- Assignment a:
Answer these questions on the inequality thread, one per line:
(i) What condition on a, b and c does the problem give?
(ii) According to the answer, at what values does equality hold?
(iii) Whose CBS use does the answer say to apply?

- Extract:
BEGIN
$\sqrt{a+b+\frac{c}{ab}}+\sqrt{b+c+\frac{a}{bc}}+\sqrt{c+a+\frac{b}{ca}}+\sqrt{abc}\left(\frac{3}{a+b+c}-2\right)\ge\frac{a+b+c}{\sqrt{abc}}$

Question

Problem: Prove that the following inequality: $$\sqrt{a+b+\frac{c}{ab}}+\sqrt{b+c+\frac{a}{bc}}+\sqrt{c+a+\frac{b}{ca}}+\sqrt{abc}\left(\frac{3}{a+b+c}-2\right)\ge\frac{a+b+c}{\sqrt{abc}}$$
holds for all positive real numbers such that: $ab+bc+ca=2(a+b+c)$

It is quite hard to me. I guess equality holds iff: a=b=c=2

I tried to use C-S inequality as : $\sum{\sqrt{a+b+\frac{c}{ab}}}\ge\sqrt{2(\sqrt{a}+\sqrt{b}+\sqrt{c})^2+\frac{(a+b+c)^2}{abc}}$

The rest is quite complicated. Please help me to solve problem. Thanks!

Answer 1

Proof.

Multiply the OP by $ab+bc+ca$ and using given hypothesis, we will prove $$(ab+bc+ca)\sum_{cyc}\sqrt{a+b+\frac{c}{ab}}+2(a+b+c)\sqrt{abc}\left(\frac{3}{a+b+c}-2\right)\ge\frac{(a+b+c)(ab+bc+ca)}{\sqrt{abc}},$$ or $$(ab+bc+ca)\sum_{cyc}\sqrt{a+b+\frac{c}{ab}}\ge\frac{a^2(b+c)+b^2(c+a)+c^2(a+b)-3abc}{\sqrt{abc}}+4(a+b+c)\sqrt{abc}.$$ From now, we can apply Michael Rozenberg's CBS using.

Can you end it now?

Indeed,\begin{align*} (ab+bc+ca)\sqrt{a+b+\frac{c}{ab}}&=\sqrt{\left(a+b+\frac{c}{ab}\right)[4abc(a+b)+(ca+cb-ab)^2]}\\&\ge 2\sqrt{abc}(a+b)+(ca+cb-ab)\sqrt{\frac{c}{ab}}\\&=2\sqrt{abc}(a+b)+\frac{c^2(a+b)-abc}{\sqrt{abc}}.\tag{1} \end{align*} Sum cyclically on $(1)$ and we get desired result.

Equality holds at $a=b=c=2.$
END
- Assignment b: In the records, write out again the lines from the one containing "This screenshot has width=750, height=605." through the end of the records, both included, with "Identify" switched to "Determine" and everything else left as is.

- Exercise data:
BEGIN
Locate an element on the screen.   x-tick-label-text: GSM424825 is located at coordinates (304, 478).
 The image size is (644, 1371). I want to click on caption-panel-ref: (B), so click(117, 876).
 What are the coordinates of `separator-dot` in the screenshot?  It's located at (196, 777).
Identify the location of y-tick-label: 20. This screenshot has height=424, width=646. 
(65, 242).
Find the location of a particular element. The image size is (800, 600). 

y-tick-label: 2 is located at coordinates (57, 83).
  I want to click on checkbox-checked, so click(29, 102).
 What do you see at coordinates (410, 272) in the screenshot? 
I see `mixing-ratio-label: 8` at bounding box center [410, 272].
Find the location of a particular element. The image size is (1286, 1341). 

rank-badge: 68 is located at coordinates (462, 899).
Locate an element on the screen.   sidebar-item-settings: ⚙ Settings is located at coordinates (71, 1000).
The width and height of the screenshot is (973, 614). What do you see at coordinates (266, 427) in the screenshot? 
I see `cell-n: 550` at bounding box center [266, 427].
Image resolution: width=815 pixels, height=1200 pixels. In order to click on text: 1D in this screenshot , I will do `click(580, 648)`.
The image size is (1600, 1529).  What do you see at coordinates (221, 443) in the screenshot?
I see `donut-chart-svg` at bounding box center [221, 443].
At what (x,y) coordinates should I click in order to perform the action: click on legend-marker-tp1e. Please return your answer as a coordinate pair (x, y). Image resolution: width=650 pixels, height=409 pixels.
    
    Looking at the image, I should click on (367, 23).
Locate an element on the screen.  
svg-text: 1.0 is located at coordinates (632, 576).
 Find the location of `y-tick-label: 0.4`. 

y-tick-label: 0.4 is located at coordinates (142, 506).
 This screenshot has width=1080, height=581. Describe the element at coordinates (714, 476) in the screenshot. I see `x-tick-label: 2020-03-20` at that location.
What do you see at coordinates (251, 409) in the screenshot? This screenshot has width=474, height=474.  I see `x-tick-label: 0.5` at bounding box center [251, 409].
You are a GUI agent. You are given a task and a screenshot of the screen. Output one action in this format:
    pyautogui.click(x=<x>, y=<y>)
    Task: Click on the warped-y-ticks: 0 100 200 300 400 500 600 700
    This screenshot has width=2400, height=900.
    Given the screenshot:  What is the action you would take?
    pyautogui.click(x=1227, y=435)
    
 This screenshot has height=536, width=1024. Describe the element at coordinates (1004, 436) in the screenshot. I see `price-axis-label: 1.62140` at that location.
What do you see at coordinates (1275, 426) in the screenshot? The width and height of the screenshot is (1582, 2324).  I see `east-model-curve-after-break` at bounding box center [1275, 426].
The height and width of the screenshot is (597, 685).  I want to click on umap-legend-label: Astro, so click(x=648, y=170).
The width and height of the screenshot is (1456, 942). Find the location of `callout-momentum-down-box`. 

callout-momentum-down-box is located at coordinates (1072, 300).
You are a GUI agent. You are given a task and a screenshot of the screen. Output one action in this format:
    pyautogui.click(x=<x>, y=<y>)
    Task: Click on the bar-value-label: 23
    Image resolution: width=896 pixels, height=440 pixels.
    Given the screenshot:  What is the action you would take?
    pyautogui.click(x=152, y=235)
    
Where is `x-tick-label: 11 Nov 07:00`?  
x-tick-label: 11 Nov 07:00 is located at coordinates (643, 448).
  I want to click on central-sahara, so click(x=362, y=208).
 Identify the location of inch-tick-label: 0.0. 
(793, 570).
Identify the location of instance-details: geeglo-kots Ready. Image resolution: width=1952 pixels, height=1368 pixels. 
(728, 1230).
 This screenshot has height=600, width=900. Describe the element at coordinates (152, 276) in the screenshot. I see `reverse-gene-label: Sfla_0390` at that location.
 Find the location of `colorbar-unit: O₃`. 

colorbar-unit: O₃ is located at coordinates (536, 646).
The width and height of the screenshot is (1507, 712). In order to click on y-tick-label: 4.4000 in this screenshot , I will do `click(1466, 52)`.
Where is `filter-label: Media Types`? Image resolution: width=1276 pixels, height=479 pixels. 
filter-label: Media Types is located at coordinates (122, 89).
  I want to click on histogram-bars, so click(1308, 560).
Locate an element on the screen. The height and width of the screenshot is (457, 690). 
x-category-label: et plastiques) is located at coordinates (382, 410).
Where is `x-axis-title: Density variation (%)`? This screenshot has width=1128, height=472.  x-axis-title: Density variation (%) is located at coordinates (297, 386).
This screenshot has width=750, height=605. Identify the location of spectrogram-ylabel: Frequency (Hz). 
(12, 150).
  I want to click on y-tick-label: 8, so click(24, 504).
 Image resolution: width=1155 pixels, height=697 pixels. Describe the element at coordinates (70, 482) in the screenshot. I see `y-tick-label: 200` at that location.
END
- Written solution a:
(i) ab+bc+ca=2(a+b+c)
(ii) a=b=c=2
(iii) Michael Rozenberg's

- Written solution b:
This screenshot has width=750, height=605. Determine the location of spectrogram-ylabel: Frequency (Hz). 
(12, 150).
  I want to click on y-tick-label: 8, so click(24, 504).
 Image resolution: width=1155 pixels, height=697 pixels. Describe the element at coordinates (70, 482) in the screenshot. I see `y-tick-label: 200` at that location.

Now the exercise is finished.